Internationale Einrichtungen zur Gleichstellung der Frau

11975 organisierte die UN unter dem Einfluss der neuen Emanzipationswelle eine Weltkonferenz in Mexiko über „Die Rolle der Frau in der nationalen und internationalen Gesellschaft“. Der Zeitraum 1975 bis 1985 wurde zur „Dekade der Frau“ erhoben und ein globaler Aktionsplan zur Verbesserung der Stellung der Frau erarbeitet. Im Sommer 1980 wurde erneut eine UN-Weltkonferenz einberufen, um die ersten fünf Jahre dieser Dekade zu bewerten. Dabei wurde festgestellt, dass zwar bestimmte Fortschritte zu verzeichnen waren, aber in einigen Entwicklungsländern sich die Lage der Frauen sogar verschlechtert hatte. Es wurde daher eine Konzentration auf bestimmte Bereiche für die nächsten fünf Jahre beschlossen, so die Verbesserung der sozio-ökonomischen Rolle der Frau, die Verbesserung der Stellung der Frau im Bildungs- und Gesundheitswesen, die Verbesserung des Rechtsstatus der Frau und die Einführung von Sonderaktionen zugunsten besonders benachteiligter Gruppen von Frauen. Die Frauendekade ging 1985 mit einem Weltkongress in Nairobi zu Ende. Hier wurde festgestellt, dass das Ende des Frauenjahrzehnts erst der Anfang zu Gleichberechtigung von Frau und Mann und zur Umsetzung der Dekadeziele Gleichheit, Entwicklung und Frieden darstelle, aber gleichzeitig auch für die Interessen der Frauen weltweit sensibilisiert habe. In der Folgezeit organisierte und organisiert die UNESCO immer wieder Tagungen und Workshops über Probleme der Benachteiligung von Frauen und ihre Überwindung und bringt Wissenschaftlerinnen, Politikerinnen und in der Verwaltung beschäftigte Frauen aus den verschiedensten Ländern zusammen.

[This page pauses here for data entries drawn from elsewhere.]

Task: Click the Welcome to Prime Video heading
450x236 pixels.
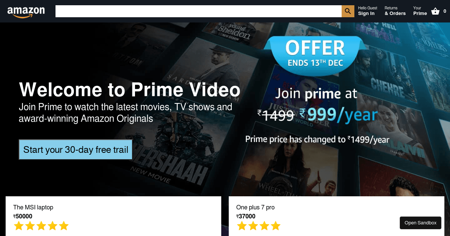Action: tap(130, 90)
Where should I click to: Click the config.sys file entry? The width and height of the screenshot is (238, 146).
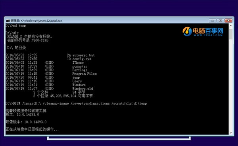[82, 59]
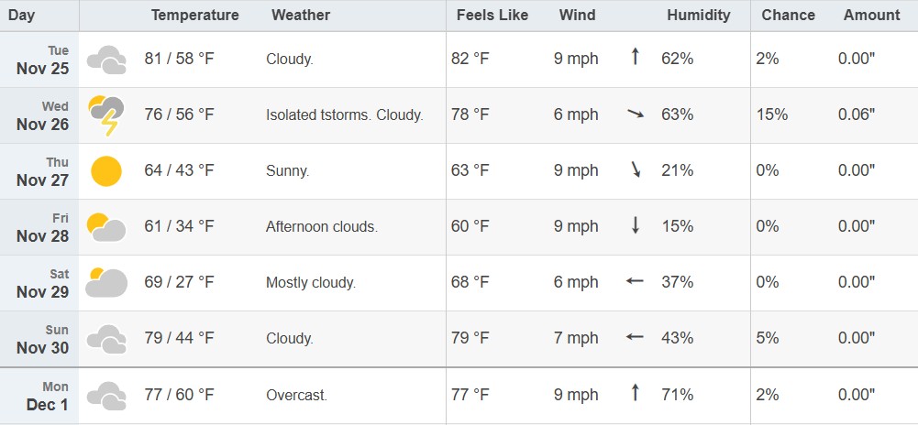This screenshot has height=425, width=918.
Task: Select the Mon Dec 1 day cell
Action: 42,396
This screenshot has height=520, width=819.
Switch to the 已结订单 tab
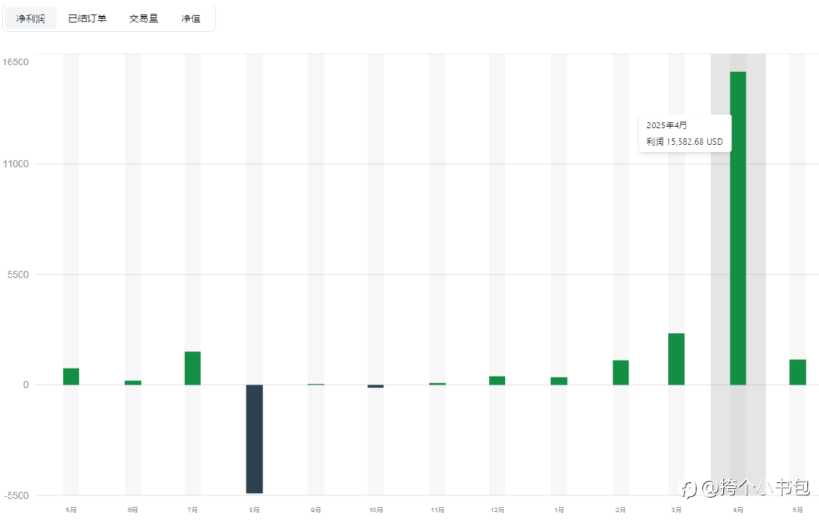tap(87, 19)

Die Europäische Wirtschaftsgemeinschaft (EWG) hatte bereits 1957 den Art. 119 in ihren Vertrag aufgenommen, der besagt: „Jeder Mitgliedstaat wird während der ersten Stufe den Grundsatz des gleichen Entgelts für Männer und Frauen bei gleicher Arbeit anwenden und in der Folge beibehalten.“ Hier ging es zunächst nicht um eine Verbesserung der sozialen Lage der Frau in der Europäischen Gemeinschaft, sondern um die Korrektur von Wettbewerbsverzerrungen durch unterschiedliche Bezahlung. Im Zuge der neuen Frauenbewegung wurde jedoch dieser Artikel vielfach zur Forderung nach gleich hohen Löhnen herangezogen und beim Gerichtshof der Europäischen Gemeinschaft (EG) mit Erfolg eingeklagt. Ab 1975 verabschiedete das Parlament der EG dann eine Reihe von neuen Richtlinien zugunsten der Frauen, so die Richtlinie über „Gleiches Entgelt“ (1975), über „Gleichbehandlung im Beschäftigungssystem“ (1976) sowie über „Gleiche soziale Sicherheit“ (1976). 1979 setzte das Europäische Parlament eine Ad hoc-Kommission „Rechte der Frau“ ein, die am 11. Februar 1981 ihren Bericht vorlegte. Ihre Aufgabe war es, die Rechte der Frauen in den Ländern der EG zu vergleichen, zu katalogisieren und zu analysieren und eine Parlamentsdebatte über die Stellung der Frau vorzubereiten. Mit dem Bericht wurde dem Parlament ein Instrumentarium einer Politik zur Verbesserung der Position der Frau vorgeschlagen. Der Kommissionsbericht wurde durch das Plenum des Europäischen Rates angenommen.